Les prix alimentaires mondiaux ont bondi de 5 % depuis le début de l’année, atteignant leur plus haut niveau depuis janvier 2024. C’est la Banque mondiale qui le confirme dans sa dernière mise à jour conjoncturelle. Une hausse qui ravive les craintes sur la sécurité alimentaire, alors que de nombreuses régions du Sud restent sous perfusion d’importations.
Tous les produits ne sont pas également touchés. Les huiles et tourteaux ont connu la plus forte progression avec 10 %, dopés par la hausse du pétrole brut et l’expansion des politiques de biocarburants aux États-Unis, en Indonésie et en Thaïlande. Les céréales augmentent plus modestement : +3 %. Mais là encore, les inquiétudes sur la sécheresse et le renchérissement des intrants agricoles pèsent sur le blé et le maïs. Derrière ces chiffres techniques, ce sont des chaînes d’approvisionnement entières qui se tendent à nouveau.
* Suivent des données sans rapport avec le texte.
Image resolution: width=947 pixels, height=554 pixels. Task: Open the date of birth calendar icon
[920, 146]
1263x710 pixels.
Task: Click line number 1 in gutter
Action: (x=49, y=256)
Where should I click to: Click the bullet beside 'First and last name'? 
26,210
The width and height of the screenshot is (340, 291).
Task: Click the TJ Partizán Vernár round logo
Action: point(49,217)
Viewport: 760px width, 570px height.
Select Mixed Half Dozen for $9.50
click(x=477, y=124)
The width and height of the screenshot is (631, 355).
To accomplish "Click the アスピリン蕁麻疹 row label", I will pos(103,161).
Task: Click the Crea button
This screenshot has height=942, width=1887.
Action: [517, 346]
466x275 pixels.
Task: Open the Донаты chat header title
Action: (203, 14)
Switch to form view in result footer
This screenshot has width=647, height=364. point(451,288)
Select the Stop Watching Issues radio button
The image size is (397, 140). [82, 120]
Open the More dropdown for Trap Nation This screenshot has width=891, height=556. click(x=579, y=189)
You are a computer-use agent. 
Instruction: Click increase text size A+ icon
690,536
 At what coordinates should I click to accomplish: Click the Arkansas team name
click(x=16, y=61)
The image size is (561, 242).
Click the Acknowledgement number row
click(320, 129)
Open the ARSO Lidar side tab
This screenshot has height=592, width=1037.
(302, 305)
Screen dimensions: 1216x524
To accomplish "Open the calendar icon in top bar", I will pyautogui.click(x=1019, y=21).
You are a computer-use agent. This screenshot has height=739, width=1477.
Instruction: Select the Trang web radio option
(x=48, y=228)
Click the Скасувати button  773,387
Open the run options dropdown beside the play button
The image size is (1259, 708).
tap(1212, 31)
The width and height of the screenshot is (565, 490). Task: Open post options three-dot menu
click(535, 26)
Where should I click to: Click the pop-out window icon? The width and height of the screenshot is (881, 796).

Faut-il parler d’un retour à la crise de 2022 ? Non, nuance la Banque mondiale. À l’époque, le début de la guerre en Ukraine avait fait bondir les prix de 15 % sur une période similaire. Cette fois, l’abondance des stocks mondiaux de céréales et d’oléagineux joue un rôle d’amortisseur. Pourtant, le répit est inégalement réparti. Les pays importateurs nets, notamment au Moyen Orient, en Afrique du Nord, en Afghanistan et au Pakistan, voient leurs factures alimentaires s’alourdir dangereusement.
L’institution prévient : si les perturbations énergétiques et logistiques persistent, les risques restent élevés. Le Programme alimentaire mondial est encore plus explicite. Il estime que jusqu’à 45 millions de personnes supplémentaires pourraient basculer dans la faim aiguë d’ici 2026. Les régions les plus exposées sont l’Afrique subsaharienne et la zone Moyen Orient Afrique du Nord. Autrement dit, les mêmes que celles déjà fragilisées par les conflits, la dette ou les aléas climatiques.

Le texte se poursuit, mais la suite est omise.